The Jesuit priest José Maria Tojeira, director of the Institute of Human Rights of the Central American University “José Simeón Cañas” (UCA) of El Salvador, expressed his praise and solidarity with Monsignor Rolando Álvarez, bishop of Matagalpa, who has been prosecuted and imprisoned for the dictatorial regime of Daniel Ortega and Rosario Murillo.
«Monsignor Rolando Álvarez, Bishop of Matagalpa in Nicaragua, has defended the rights of the poor in his diocese and has been a severe critic of the abuses committed by the current Nicaraguan government. For this reason, considering social and political criticism as an attack against the homeland, he has been sentenced to 26 years in prison and deprived of his Nicaraguan nationality. He was offered to leave the country in exile immediately before his sentencing. Since he refused to leave, the sentence was automatically produced, “wrote the also rector of the UCA of El Salvador between 1997 and 2010 in a column published by the Salvadoran newspaper Diario Co-Latino.
For the religious, the prosecution of Monsignor Álvarez by the Ortega regime is due to political reasons and that the pastoral action of the Bishop of Matagalpa is framed within the social doctrine of the Church.
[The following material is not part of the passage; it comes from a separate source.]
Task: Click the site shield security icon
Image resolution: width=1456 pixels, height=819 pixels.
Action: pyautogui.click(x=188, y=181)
“The circumstances of the event clearly show that a political trial has taken place and that both an opinion and the religious freedom of the prelate have been persecuted (…) The criticisms that Bishop Álvarez made of the Nicaraguan government were within the right to think and opinion differently, they were framed in the defense of the rights of the Nicaraguan people and corresponded to their own Catholic Christian thought that since Pope John XXIII has energetically insisted on the need to defend the rights of people from the Christian faith”, Tojeira expressed in the opinion article.
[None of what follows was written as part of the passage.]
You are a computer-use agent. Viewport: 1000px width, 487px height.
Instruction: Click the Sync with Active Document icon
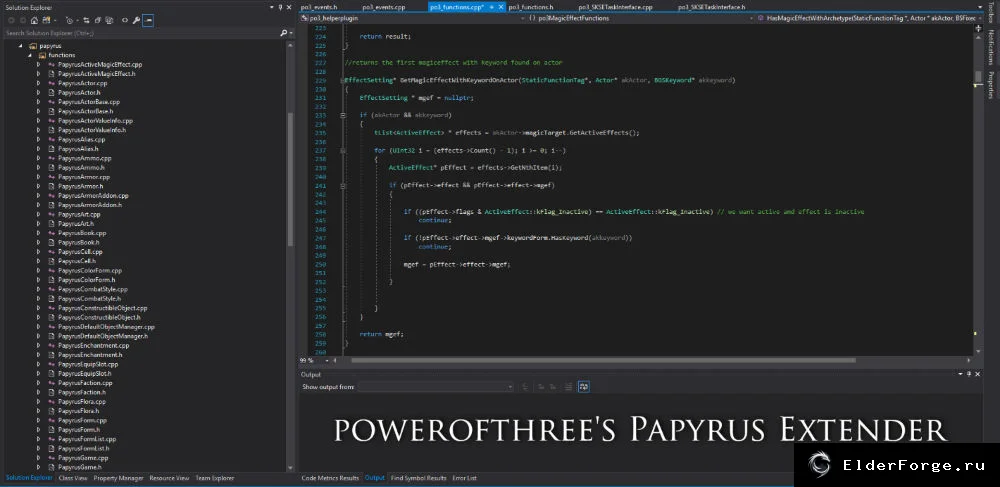point(86,20)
“He did nothing more than exercise his responsibility as a pastor”
Father José María Tojeira, who also served as Provincial of the Society of Jesus in Central America during the murder of six Jesuit priests in El Salvador in 1989, recalled that Monsignor Rolando Álvarez has limited himself to fulfilling the pastoral mandate of defending the rights of poor when they are attacked from power.
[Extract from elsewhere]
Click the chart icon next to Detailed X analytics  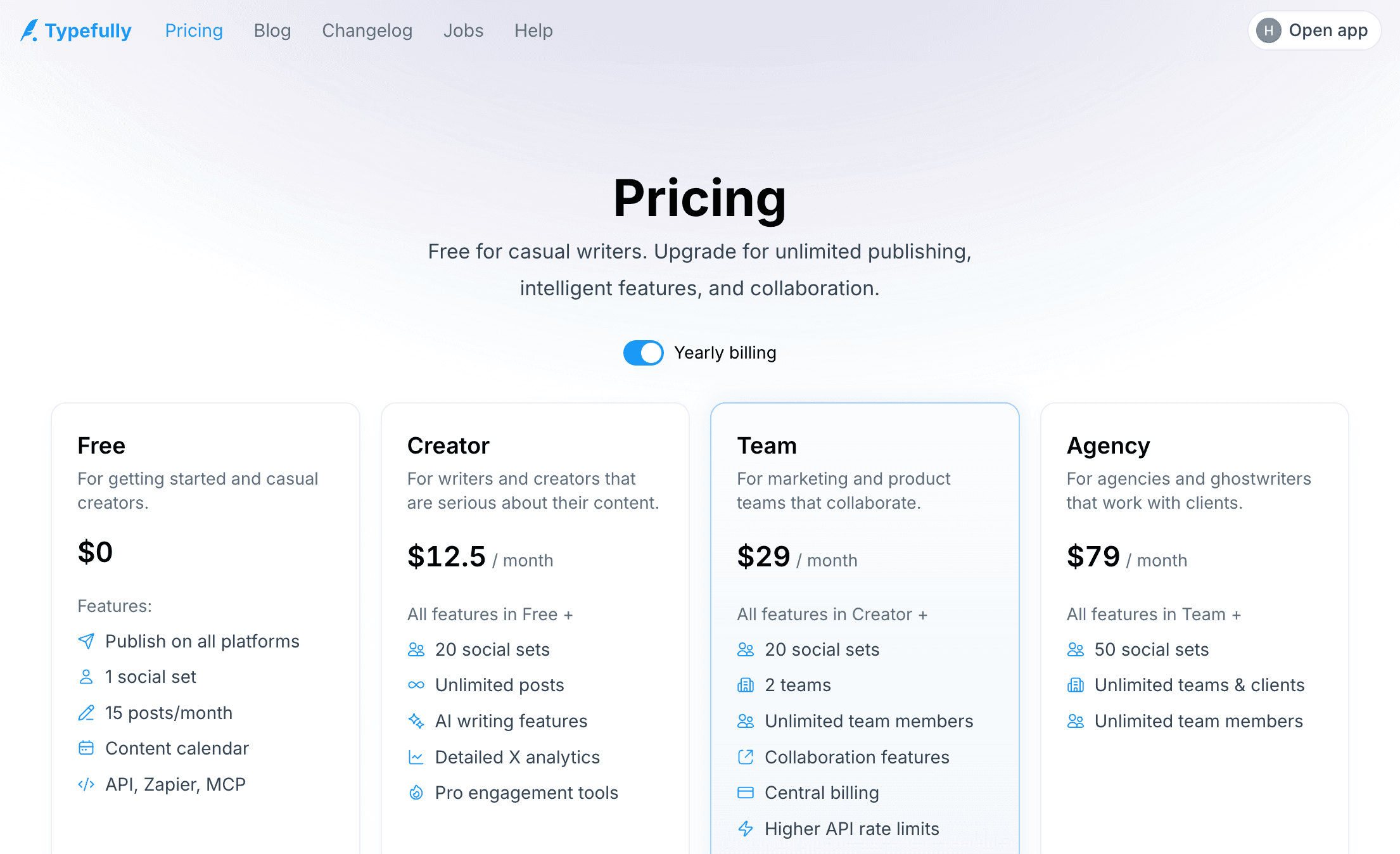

«From the religious point of view, Mons. Álvarez did nothing more than exercise his responsibility as a pastor defending the rights of his people. The social doctrine of the Church systematically insists on the need to defend citizen participation, the democratic style of government, the rule of law. (…) The history of the Church is full of examples of resistance to power when it wanted to deny rights to the public manifestation of faith and works of faith,” stressed the Spanish religious, naturalized Salvadoran.
For the Jesuit, Monsignor Álvarez follows in the wake of Christian martyrs such as San Óscar Arnulfo Romero of El Salvador and Bishop Juan Gerardi of Guatemala, who also suffered persecution for telling the truth.
«Mons. Álvarez has continued with the best of the Christian tradition in defense of the poor, in denouncing injustices and in resisting the threats made against him. Like Romero, like Gerardi, like Rutilio who gave his life, and like many others who managed to survive different forms of persecution, Mons. Álvarez is on the way to the triumph of the truth over the idolatry of power and its eagerness to consider itself as absolute”, concludes the column by Father Tojeira.